Stored items:
◆ ◆ ◆ ◆ ◆

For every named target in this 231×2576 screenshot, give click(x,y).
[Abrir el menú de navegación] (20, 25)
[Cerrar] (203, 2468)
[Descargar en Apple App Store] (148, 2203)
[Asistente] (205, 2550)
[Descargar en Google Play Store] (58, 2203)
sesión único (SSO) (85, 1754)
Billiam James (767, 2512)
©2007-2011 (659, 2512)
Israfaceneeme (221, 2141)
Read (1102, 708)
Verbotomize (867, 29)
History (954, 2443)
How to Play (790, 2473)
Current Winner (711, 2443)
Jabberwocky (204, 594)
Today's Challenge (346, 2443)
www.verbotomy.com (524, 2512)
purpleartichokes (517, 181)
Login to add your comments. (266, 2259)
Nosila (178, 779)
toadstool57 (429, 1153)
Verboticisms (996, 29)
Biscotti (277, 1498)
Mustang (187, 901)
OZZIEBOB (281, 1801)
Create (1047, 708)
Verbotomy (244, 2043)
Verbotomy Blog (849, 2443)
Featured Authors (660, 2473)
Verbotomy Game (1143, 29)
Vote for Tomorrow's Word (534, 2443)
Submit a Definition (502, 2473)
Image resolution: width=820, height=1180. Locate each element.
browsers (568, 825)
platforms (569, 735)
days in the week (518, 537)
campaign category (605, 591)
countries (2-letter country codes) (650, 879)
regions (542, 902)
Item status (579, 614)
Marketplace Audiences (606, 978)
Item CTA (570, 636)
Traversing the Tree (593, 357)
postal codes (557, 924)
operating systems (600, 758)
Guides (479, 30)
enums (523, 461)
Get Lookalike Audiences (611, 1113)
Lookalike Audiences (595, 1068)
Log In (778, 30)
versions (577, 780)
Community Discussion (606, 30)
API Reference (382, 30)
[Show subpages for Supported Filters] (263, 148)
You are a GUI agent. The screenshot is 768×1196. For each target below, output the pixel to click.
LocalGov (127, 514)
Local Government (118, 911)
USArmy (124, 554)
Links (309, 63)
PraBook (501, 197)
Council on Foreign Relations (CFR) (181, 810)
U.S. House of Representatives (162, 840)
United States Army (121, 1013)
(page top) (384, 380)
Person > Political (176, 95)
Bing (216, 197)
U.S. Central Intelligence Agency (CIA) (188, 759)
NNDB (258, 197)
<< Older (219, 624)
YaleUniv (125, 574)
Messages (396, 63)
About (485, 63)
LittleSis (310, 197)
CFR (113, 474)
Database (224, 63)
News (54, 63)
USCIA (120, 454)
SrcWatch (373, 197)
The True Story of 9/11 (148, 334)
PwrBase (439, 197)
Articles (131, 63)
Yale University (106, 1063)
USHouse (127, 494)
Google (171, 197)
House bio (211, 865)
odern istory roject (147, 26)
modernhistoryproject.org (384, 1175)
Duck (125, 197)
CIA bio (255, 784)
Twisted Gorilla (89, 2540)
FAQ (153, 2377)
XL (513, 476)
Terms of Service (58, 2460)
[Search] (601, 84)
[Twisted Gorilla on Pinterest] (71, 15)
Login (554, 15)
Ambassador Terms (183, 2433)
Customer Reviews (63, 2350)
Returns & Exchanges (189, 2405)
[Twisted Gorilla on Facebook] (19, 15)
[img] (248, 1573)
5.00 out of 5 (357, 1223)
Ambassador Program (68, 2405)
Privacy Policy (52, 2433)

◆ ◆ ◆ ◆ ◆

## Problem to solve:
Where a line of the records has the string "Audiences", return that line.

## Task result:
Marketplace Audiences (606, 978)
Get Lookalike Audiences (611, 1113)
Lookalike Audiences (595, 1068)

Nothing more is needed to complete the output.